Work instruction: Please copy each line below that contains the word "hamburger".

=== Entries supplied ===

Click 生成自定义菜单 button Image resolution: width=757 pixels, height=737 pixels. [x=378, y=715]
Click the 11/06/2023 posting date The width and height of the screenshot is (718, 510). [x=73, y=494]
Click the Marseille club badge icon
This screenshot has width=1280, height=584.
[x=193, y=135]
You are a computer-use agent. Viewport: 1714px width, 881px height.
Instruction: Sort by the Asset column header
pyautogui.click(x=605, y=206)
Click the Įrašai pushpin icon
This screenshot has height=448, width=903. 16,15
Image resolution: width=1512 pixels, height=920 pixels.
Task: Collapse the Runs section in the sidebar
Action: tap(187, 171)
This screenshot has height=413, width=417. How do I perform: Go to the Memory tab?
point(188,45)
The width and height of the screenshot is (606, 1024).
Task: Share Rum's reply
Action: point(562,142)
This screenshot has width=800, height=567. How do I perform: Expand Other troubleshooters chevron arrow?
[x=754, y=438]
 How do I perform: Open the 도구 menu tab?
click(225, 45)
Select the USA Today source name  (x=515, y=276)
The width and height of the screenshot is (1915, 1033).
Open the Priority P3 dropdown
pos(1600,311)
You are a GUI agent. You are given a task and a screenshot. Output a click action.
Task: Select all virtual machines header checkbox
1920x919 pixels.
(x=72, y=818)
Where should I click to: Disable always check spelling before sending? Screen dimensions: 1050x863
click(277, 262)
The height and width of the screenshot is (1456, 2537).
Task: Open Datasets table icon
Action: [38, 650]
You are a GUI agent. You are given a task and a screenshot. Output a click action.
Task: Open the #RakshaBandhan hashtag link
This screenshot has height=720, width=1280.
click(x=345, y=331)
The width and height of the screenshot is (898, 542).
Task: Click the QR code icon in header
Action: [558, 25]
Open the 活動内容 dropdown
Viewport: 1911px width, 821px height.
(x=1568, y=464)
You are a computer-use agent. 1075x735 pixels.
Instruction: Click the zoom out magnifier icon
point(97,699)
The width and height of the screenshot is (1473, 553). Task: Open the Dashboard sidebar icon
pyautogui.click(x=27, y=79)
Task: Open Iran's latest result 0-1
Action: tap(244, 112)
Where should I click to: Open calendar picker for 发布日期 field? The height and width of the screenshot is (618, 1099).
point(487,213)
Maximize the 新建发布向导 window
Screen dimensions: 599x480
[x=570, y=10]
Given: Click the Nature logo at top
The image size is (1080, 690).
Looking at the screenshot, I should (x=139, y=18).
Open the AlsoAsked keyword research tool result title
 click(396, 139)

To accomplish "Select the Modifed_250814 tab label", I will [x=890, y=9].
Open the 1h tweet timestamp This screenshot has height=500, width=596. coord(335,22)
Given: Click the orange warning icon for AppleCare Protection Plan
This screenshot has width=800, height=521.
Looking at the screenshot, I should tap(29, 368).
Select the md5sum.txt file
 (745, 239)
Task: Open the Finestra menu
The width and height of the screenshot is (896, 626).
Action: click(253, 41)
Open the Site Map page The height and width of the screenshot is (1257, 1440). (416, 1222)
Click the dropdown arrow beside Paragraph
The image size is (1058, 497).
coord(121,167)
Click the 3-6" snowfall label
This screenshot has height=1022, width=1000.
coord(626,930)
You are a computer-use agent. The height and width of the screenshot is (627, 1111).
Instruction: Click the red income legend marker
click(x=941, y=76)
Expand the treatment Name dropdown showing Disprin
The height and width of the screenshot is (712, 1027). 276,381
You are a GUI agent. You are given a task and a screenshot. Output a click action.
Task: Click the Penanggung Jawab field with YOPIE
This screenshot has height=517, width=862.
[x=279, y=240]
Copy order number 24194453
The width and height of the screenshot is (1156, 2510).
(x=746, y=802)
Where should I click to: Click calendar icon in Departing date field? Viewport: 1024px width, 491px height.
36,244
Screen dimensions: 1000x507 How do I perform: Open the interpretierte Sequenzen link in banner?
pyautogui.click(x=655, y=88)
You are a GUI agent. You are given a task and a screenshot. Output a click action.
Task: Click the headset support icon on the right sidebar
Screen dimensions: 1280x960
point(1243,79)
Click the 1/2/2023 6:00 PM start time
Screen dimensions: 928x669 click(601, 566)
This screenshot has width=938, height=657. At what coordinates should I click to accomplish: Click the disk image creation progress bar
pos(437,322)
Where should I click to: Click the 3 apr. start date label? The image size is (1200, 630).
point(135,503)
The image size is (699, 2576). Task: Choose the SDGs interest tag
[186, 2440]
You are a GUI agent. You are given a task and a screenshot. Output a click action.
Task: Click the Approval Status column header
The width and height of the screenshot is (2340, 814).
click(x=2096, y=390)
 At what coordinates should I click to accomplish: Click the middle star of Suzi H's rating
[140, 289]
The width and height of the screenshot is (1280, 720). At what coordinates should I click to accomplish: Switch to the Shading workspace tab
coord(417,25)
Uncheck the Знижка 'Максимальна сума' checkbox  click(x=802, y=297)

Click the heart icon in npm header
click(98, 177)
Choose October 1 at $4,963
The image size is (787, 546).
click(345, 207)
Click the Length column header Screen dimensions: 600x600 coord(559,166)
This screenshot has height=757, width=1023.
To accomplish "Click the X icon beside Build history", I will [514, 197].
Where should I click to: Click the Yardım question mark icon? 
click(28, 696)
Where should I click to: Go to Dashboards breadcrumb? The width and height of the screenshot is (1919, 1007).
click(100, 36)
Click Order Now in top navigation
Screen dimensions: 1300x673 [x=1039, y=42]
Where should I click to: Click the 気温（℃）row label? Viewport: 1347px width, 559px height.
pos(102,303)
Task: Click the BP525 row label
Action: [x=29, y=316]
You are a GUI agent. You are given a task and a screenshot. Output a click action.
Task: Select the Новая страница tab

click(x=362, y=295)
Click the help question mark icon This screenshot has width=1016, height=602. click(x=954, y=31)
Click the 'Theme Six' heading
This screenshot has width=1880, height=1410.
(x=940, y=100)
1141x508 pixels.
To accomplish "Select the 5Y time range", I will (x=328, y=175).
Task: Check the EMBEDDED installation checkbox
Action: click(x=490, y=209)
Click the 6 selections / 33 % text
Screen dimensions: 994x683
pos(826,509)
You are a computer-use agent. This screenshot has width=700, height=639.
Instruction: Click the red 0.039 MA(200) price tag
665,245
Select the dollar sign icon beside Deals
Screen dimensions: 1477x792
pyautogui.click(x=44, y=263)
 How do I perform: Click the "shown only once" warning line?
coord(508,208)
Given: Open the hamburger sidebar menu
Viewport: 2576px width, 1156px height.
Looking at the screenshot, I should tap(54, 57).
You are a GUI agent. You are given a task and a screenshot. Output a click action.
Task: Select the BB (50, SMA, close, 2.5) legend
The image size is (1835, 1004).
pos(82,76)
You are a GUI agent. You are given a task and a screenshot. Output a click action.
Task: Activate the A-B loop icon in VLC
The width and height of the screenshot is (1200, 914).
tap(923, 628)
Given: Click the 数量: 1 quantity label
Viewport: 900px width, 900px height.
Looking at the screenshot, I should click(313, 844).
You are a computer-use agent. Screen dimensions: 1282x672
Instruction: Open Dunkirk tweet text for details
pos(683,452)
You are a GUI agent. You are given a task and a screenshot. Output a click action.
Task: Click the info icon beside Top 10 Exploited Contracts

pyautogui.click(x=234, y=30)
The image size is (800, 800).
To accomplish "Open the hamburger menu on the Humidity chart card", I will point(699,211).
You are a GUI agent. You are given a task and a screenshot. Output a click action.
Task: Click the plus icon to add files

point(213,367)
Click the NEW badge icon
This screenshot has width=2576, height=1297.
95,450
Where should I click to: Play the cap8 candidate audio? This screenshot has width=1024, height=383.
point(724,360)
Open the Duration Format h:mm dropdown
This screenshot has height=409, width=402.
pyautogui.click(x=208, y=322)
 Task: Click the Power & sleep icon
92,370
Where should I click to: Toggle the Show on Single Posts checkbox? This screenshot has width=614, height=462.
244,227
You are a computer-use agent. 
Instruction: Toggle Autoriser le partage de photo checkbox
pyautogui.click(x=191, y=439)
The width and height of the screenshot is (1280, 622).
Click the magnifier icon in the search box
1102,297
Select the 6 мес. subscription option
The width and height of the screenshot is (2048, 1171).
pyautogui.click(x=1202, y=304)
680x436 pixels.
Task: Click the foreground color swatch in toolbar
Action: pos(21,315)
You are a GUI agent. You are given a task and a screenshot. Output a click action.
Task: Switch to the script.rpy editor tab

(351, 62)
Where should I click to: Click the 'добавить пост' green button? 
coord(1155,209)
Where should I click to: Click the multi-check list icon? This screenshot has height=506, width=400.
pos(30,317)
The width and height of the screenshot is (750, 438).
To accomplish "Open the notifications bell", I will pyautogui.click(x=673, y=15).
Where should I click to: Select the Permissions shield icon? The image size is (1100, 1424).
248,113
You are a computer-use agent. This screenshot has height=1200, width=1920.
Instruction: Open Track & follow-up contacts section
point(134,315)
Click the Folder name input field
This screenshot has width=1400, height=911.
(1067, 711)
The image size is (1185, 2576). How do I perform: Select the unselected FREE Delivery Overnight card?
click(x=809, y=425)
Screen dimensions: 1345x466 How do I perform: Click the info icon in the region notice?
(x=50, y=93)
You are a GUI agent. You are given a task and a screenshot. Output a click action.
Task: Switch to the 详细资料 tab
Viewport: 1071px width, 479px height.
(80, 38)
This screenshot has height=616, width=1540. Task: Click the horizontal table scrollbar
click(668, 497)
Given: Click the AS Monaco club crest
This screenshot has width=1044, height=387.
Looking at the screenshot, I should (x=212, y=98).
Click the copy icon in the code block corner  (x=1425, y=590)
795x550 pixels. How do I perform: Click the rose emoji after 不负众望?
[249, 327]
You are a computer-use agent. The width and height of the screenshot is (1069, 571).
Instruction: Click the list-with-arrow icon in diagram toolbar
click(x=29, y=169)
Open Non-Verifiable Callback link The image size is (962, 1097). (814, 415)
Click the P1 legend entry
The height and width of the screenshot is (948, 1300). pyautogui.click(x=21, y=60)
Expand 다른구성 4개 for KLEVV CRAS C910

===

Completed exercise:
Given: Open the hamburger sidebar menu
To accomplish "Open the hamburger menu on the Humidity chart card", I will point(699,211).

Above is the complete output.